* _Exercise aim_
A verbatim transcript of the lines below, starting at the first and ending with the one that holds "Task: Switch IV Percentile to Below", is what should be produced.

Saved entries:
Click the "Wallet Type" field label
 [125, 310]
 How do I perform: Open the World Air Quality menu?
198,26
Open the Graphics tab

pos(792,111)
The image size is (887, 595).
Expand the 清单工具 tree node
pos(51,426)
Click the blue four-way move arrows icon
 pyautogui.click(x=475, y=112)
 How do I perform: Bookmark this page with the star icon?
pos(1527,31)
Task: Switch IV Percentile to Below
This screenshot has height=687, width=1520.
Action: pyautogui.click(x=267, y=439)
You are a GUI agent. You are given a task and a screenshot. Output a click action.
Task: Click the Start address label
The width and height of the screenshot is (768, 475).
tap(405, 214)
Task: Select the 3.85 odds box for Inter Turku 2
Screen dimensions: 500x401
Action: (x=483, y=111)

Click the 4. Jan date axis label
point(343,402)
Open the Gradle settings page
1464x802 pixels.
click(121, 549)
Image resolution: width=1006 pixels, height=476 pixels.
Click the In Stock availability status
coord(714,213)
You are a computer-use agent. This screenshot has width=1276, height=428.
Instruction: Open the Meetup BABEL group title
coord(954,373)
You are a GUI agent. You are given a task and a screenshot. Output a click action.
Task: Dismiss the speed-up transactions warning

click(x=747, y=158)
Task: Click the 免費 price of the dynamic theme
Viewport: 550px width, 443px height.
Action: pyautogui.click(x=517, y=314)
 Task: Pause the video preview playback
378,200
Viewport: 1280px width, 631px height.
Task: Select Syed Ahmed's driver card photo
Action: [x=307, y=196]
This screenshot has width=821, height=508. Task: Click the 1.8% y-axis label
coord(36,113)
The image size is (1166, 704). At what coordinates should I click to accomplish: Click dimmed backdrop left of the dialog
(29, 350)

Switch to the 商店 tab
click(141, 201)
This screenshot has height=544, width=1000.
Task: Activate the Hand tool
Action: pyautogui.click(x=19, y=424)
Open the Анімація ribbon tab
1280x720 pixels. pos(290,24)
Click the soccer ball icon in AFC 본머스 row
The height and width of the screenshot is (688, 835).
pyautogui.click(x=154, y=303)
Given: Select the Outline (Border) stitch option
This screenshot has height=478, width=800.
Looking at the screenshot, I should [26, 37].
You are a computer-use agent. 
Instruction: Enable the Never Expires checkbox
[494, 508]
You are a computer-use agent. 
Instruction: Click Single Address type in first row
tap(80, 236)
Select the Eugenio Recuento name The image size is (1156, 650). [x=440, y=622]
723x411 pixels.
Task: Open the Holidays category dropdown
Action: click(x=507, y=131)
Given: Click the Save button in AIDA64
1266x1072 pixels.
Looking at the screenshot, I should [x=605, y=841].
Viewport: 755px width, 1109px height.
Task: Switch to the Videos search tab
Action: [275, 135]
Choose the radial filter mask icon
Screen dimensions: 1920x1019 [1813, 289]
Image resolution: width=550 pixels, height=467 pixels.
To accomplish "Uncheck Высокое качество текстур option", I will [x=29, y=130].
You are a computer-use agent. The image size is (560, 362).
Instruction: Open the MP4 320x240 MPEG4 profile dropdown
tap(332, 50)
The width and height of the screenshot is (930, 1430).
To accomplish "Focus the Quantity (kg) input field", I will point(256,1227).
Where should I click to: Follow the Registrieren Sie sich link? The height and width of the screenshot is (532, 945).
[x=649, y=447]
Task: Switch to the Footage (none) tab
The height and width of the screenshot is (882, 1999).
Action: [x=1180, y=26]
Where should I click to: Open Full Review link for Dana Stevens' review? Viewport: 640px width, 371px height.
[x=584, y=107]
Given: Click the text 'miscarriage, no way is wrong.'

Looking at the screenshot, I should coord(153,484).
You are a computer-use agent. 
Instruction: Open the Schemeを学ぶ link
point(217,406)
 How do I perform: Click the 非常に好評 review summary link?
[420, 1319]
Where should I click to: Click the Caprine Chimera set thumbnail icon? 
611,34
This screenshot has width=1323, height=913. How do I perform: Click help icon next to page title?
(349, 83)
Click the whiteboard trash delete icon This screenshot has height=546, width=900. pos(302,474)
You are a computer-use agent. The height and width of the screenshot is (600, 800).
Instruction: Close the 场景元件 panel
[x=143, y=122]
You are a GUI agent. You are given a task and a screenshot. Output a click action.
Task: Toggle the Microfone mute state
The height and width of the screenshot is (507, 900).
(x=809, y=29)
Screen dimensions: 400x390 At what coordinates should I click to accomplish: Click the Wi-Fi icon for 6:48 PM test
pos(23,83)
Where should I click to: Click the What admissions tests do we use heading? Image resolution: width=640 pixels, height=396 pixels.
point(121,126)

* _Task output_
Click the "Wallet Type" field label
 [125, 310]
 How do I perform: Open the World Air Quality menu?
198,26
Open the Graphics tab

pos(792,111)
The image size is (887, 595).
Expand the 清单工具 tree node
pos(51,426)
Click the blue four-way move arrows icon
 pyautogui.click(x=475, y=112)
 How do I perform: Bookmark this page with the star icon?
pos(1527,31)
Task: Switch IV Percentile to Below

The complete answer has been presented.